At the same time, New York City film columnist Robin Diamond is coping with rising doubts about her husband and terrifying threats from internet trolls. That is nothing compared to the outrageous phone call she gets from Quentin, followed by a brutal home invasion that makes her question everything she ever believed in.
Is Robin's beloved mother a mass murderer? Is there anyone she can trust? Told through the eyes of those destroyed by the Inland Empire Killings, including Robin, Quentin, and April Cooper at 15 years old, Never Look Back asks the provocative question: How well do we know our parents, our partners - and ourselves?

Stone Cold Heart
By Caz Frear
Harper/HarperCollins Publishers; hardcover, 328 pages; $26.99; available July 2




Caz Frear’s debut Sweet Little Lies was one of 2018’s most rapturously received crime novels, launching to #1 in Britain and quickly becoming a global bestseller. Carnival Films, the production company behind Downton Abbey, optioned the book for TV. (our review: http://www.brooklyndigest.org/2018/08/books-sweet-little-lies-by-caz-frear.html)

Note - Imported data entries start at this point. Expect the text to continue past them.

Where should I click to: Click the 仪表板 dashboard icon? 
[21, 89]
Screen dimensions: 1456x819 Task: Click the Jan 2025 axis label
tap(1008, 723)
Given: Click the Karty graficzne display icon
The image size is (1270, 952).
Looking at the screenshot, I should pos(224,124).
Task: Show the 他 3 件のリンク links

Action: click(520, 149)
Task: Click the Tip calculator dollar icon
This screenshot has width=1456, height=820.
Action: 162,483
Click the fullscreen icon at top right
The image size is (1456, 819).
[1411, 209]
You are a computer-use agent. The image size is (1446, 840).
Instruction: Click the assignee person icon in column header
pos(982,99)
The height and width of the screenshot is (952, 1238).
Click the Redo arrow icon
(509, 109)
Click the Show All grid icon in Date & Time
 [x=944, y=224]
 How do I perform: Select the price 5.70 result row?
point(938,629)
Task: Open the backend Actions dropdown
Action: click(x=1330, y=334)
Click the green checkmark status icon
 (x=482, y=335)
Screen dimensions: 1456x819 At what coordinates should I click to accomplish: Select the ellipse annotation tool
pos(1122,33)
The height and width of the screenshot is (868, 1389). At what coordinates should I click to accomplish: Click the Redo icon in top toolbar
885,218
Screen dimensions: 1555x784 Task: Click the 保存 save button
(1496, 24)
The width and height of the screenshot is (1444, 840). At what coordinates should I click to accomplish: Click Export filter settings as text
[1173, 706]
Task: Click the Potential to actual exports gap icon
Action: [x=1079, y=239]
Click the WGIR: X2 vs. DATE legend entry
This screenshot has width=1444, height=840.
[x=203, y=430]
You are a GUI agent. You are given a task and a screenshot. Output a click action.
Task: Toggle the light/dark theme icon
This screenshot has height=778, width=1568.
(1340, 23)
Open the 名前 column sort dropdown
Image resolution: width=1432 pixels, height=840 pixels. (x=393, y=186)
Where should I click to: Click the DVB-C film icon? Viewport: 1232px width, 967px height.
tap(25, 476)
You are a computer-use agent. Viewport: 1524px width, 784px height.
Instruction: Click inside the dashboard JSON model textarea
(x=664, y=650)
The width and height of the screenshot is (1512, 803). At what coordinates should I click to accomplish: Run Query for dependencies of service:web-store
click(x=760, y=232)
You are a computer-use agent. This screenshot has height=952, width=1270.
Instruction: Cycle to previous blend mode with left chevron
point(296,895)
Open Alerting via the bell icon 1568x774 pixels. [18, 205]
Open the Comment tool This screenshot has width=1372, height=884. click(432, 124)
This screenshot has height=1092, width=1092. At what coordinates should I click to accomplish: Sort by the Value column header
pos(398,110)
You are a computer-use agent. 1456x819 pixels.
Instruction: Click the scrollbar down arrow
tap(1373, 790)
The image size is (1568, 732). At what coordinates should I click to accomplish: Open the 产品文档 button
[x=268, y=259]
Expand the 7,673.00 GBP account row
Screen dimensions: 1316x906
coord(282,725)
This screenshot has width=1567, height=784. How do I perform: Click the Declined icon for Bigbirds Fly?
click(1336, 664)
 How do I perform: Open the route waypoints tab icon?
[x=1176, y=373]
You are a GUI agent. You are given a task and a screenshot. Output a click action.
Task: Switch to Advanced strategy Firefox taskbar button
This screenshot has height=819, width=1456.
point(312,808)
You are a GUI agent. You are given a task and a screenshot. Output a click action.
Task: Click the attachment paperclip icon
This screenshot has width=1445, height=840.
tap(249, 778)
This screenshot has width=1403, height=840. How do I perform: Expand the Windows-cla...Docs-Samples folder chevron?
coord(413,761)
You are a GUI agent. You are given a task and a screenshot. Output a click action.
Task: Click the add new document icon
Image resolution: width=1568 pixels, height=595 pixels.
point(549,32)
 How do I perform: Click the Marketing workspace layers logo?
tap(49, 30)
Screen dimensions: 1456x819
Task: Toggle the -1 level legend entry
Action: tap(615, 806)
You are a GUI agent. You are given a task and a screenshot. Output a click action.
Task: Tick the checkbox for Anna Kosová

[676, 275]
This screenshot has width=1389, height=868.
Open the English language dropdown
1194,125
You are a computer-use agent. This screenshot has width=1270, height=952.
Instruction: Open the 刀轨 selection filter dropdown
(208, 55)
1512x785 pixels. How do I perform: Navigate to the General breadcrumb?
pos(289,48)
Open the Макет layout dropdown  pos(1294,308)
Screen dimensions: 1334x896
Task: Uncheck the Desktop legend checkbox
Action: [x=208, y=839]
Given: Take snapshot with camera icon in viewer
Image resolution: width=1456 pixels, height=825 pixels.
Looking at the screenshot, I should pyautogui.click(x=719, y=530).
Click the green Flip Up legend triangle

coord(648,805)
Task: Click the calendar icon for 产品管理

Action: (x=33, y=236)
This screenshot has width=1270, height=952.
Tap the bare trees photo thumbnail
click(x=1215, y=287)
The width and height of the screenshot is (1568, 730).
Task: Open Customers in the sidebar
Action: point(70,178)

Now, Frear’s wisecracking, incisive protagonist Detective Constable Cat Kinsella is back in Stone Cold Heart.
The dark events of Sweet Little Lies cast a lingering shadow as Kinsella returns to the London Metropolitan Police after a brief stint in the Mayor’s office, reuniting her with her partner Luigi Parnell and the domineering leadership of Det. Inspector Kate Steele.
Almost as soon as Cat returns to the force, a young woman is found murdered after a party thrown by her new boss. Early indications point to Joseph Madden, whose coffee shop is around the corner from police headquarters. Madden insists he’s innocent and that he was at home with his wife Rachel at the time. However, Rachel can’t or won’t back his alibi.
Cat is tasked with getting to the heart of the Maddens’ marriage to determine the truth, only to find that other, darker forces, much more powerful and complex than any of them had imagined, are at play.
As the demands of the investigation threaten Cat’s budding romance and unresolved family entanglements, her past rears its ugly head. Just as the investigation comes to a pulse-pounding crescendo, she is forced to decide just how far she is willing to go to keep her mistakes from coming to light.
With the same razor-sharp dialogue, devilishly dark wit, and brilliant plotting that endeared readers to Frear's earlier work, Stone Cold Heart will keep readers guessing as she explores the secrets we keep from our loved ones, and the ones we’d kill to keep safe in the dark.